The ferric oxyhydroxide minerals akaganéite and schwertmannite are associated with acidic environments and iron alteration on Earth and may be present on Mars as well. These minerals have a tunnel structure and are crystallographically related. The extended visible region reflectance spectra of these minerals are characterized by a broad Fe3+ electronic transition centered near 0.92 μm, a reflectance maximum near 0.73 μm, and a shoulder near 0.59 μm. The near-infrared (NIR) reflectance spectra of each of these minerals are dominated by broad overtones and combinations of the H2O vibration features. These occur near 1.44–1.48 and 1.98–2.07 μm (~6750–6950 and 4830–5210 cm−1) in akaganéite spectra, while in schwertmannite spectra they occur at 1.44–1.48 and 1.95–2.00 μm (~6750–6950 and 5005–5190 cm−1). Additional bands due to OH vibrational overtones are found near 1.42 μm (~7040 cm−1) in akaganéite and schwertmannite spectra and due to OH combination bands in akaganéite spectra at 2.46 μm (4070 cm−1) with weaker components at 2.23–2.42 μm (4134–4492 cm−1). A strong and broad band is observed near 2.8–3.1 μm (~3300–3600 cm−1) in reflectance and transmittance spectra of akaganéite and schwertmannite due to overlapping OH and H2O stretching vibrations.
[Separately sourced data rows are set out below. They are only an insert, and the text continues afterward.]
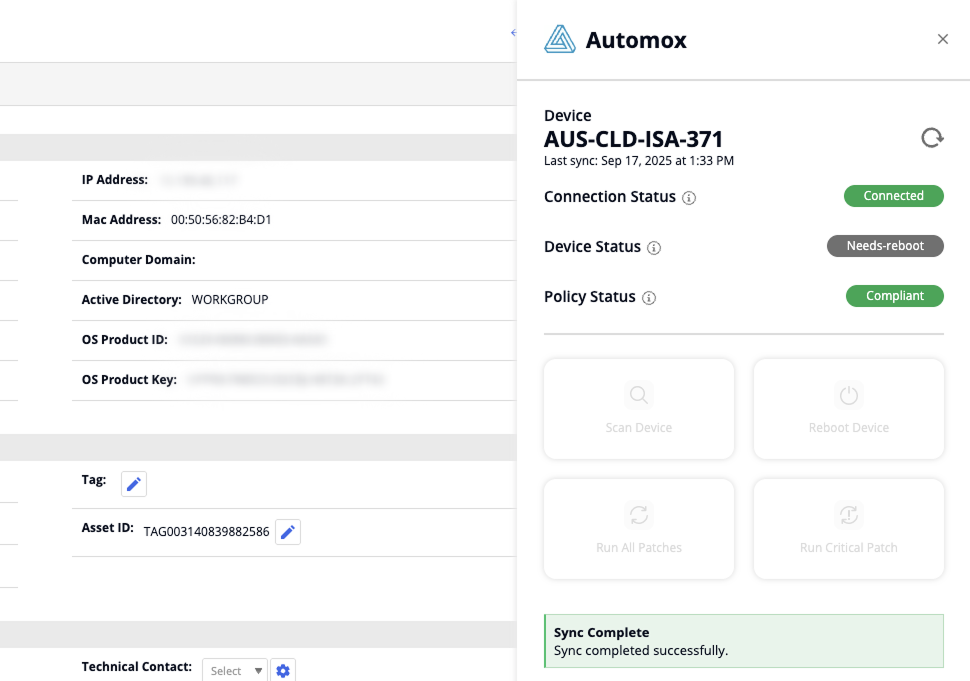Click the Sync Complete notification banner
Screen dimensions: 970x681
pos(743,641)
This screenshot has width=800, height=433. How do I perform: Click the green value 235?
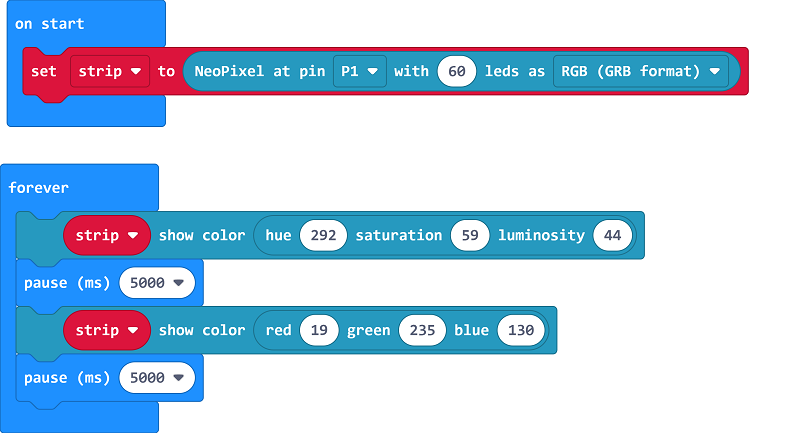click(422, 330)
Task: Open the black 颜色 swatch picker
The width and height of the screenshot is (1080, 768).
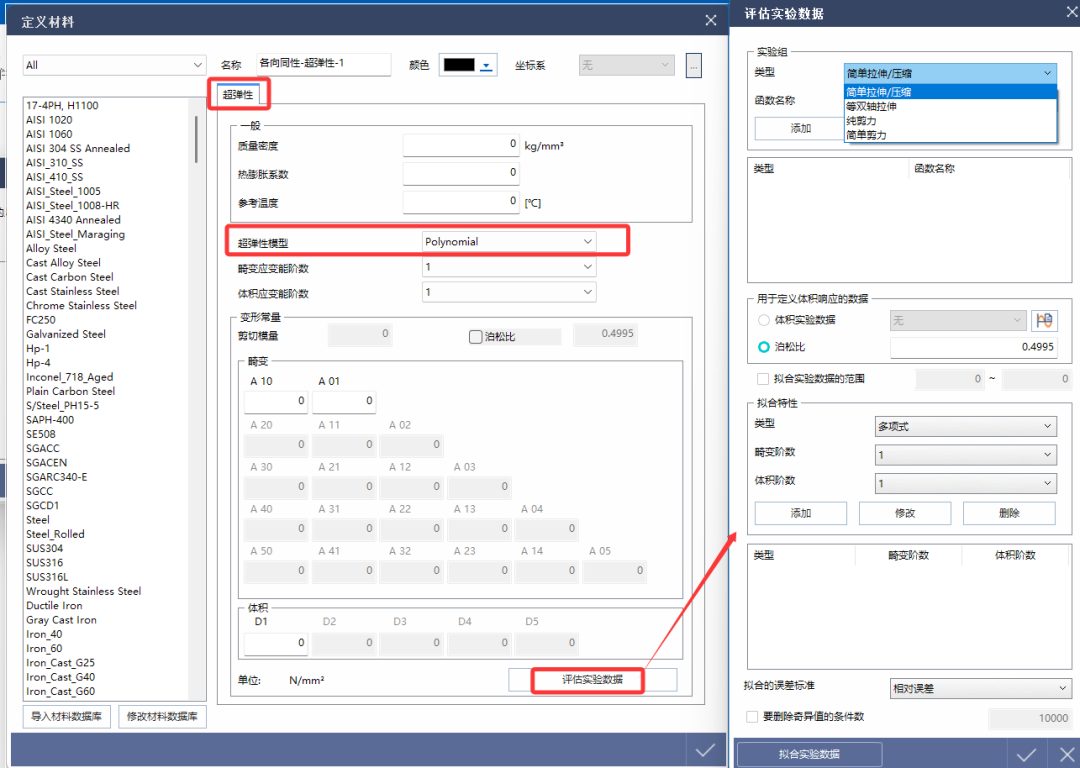Action: click(x=468, y=65)
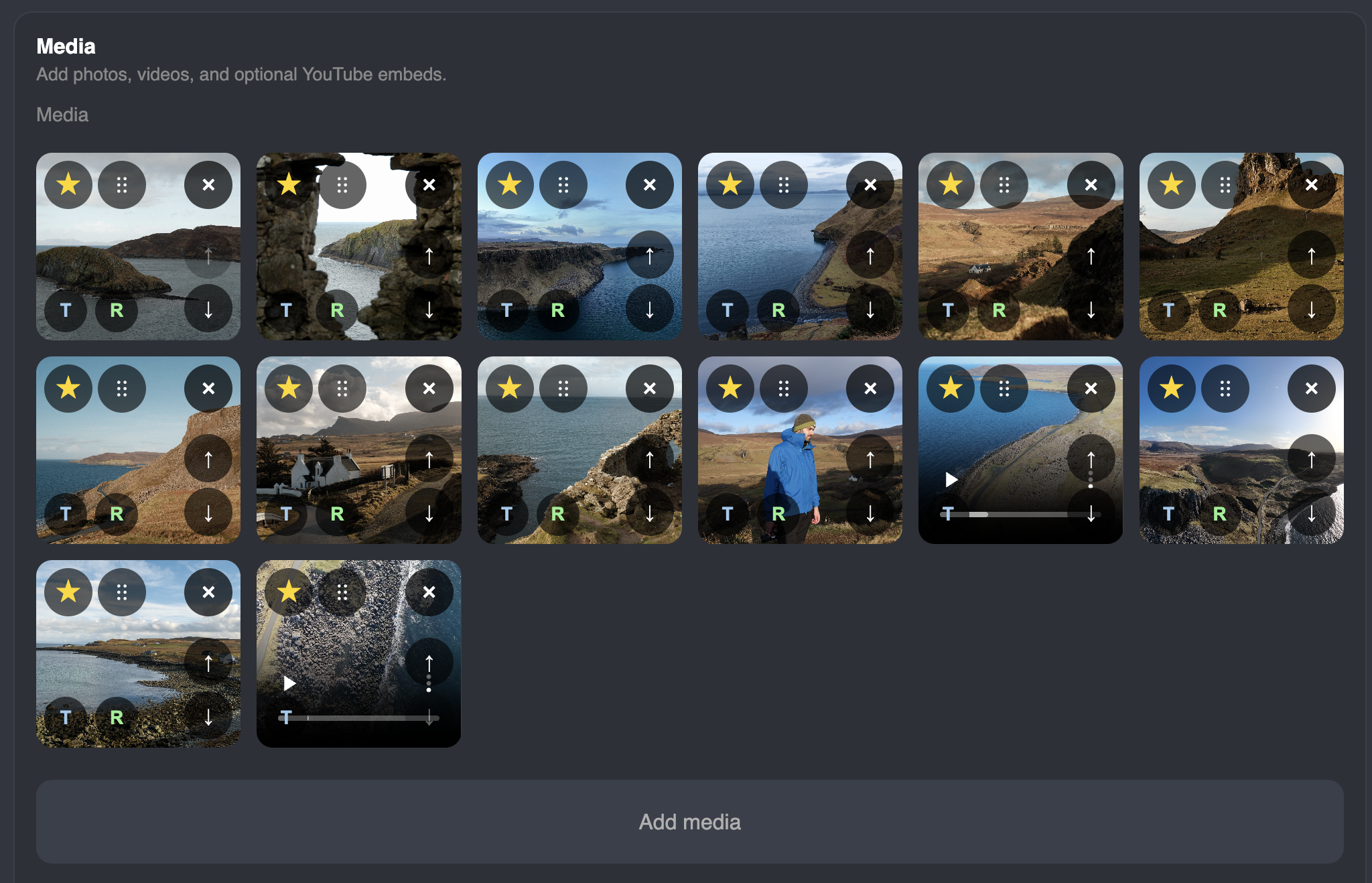Play the aerial rocky shoreline video
Viewport: 1372px width, 883px height.
[289, 683]
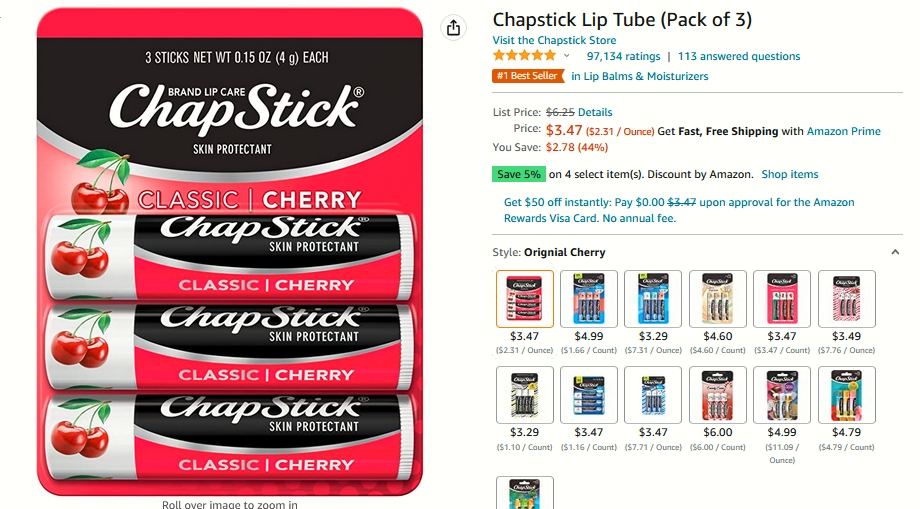Select Original Cherry style thumbnail at $3.47
This screenshot has height=509, width=920.
click(525, 299)
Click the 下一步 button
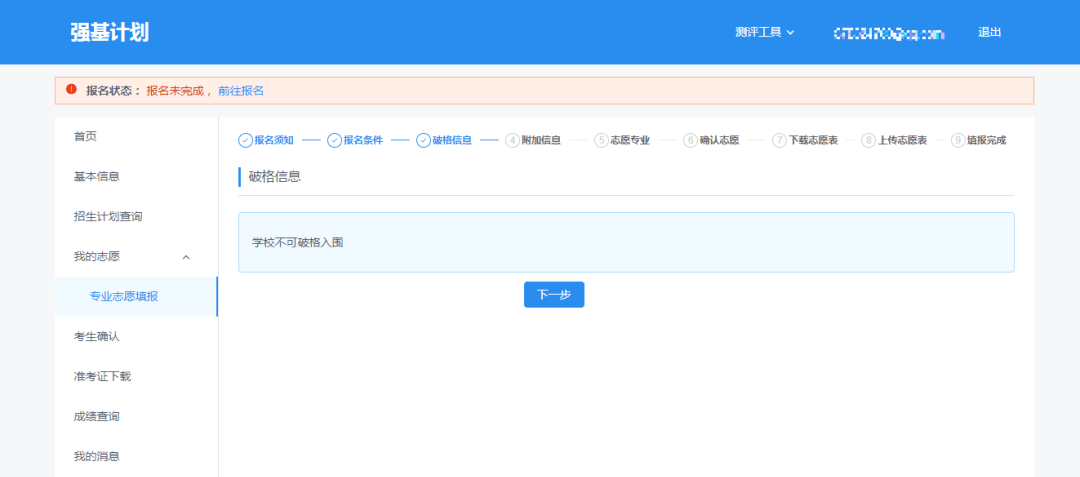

H2O bending vibrations occur near 1620 cm−1 (~6.17 μm) in akaganéite spectra and near 1630 cm−1 (~6.13 μm) in schwertmannite spectra with additional bands at lower frequencies due to constrained H2O molecules. OH bending vibrations occur near 650 and 850 cm−1 (~15.4 and 11.8 μm) in akaganéite spectra and near 700 cm−1 (~14.3 μm) in schwertmannite spectra. Sulfate vibrations are observed for schwertmannite as a ν3 triplet at 1118, 1057, and 1038 cm−1 (~8.9, 9.5, and 9.6 μm), ν1 at 982 cm−1 (~10.2 μm), ν4 near 690 cm−1 (~14.5 μm), and ν2 at 608 cm−1 (~16.5 μm). Fe-O bonds occur near 410–470 cm−1 (μm) for akaganéite and schwertmannite. Both minerals readily absorb H2O molecules from the environment and adsorb them onto the mineral surfaces and incorporate them into the tunnels. If akaganéite and schwertmannite were present on the surface of Mars they could enable transport of H2O from the near-surface to the atmosphere as the partial pressure of H2O varies diurnally.